NEW YORK (TheStreet) -- Shares of McEwen Mining (MUX) - Get Report are rising 4.93% to $3.62 late Thursday morning as gold prices advance after the Federal Reserve decided to leave interest rates unchanged yesterday. 

The central bank also signaled it would be less aggressive in tightening monetary policy next year, Reuters reports.

Gold is non-interest paying and has difficulty competing with assets that bear a yield when interest rates are hiked.

For August delivery, gold is spiking 2% to $1,314 per ounce on the COMEX this morning.

"The Fed's outlook was surprising since the U.S. economy has been doing relatively well compared to the rest of the world. The market will now monitor the Brexit situation more closely," Brian Lan, managing director at GoldSilver Central, told Reuters.

"The next level gold is expected to see is $1,325," he noted.

The metal rose to its highest level in nearly two years today, Reuters added.

McEwen Mining is a Toronto-based mining and minerals exploration company focused on precious and base metals in Argentina, Mexico and the U.S.

About 3.41 million of the miner's shares changed hands so far today vs. its average volume of 2.28 million shares per day.

Separately, TheStreet Ratings Team has a "Hold" rating with a score of C on the stock.
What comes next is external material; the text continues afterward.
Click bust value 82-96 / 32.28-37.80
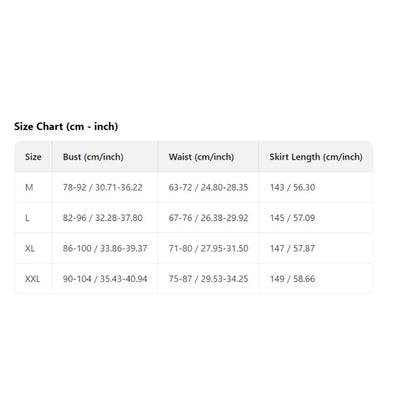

The primary factors that have impacted the rating are mixed. The company's strengths can be seen in multiple areas, such as its solid stock price performance, impressive record of earnings per share growth and compelling growth in net income.

But the team also finds that the company's revenue growth has not been good.

Recently, TheStreet Ratings objectively rated this stock according to its "risk-adjusted" total return prospect over a 12-month investment horizon. Not based on the news in any given day, the rating may differ from Jim Cramer's view or that of this article's author.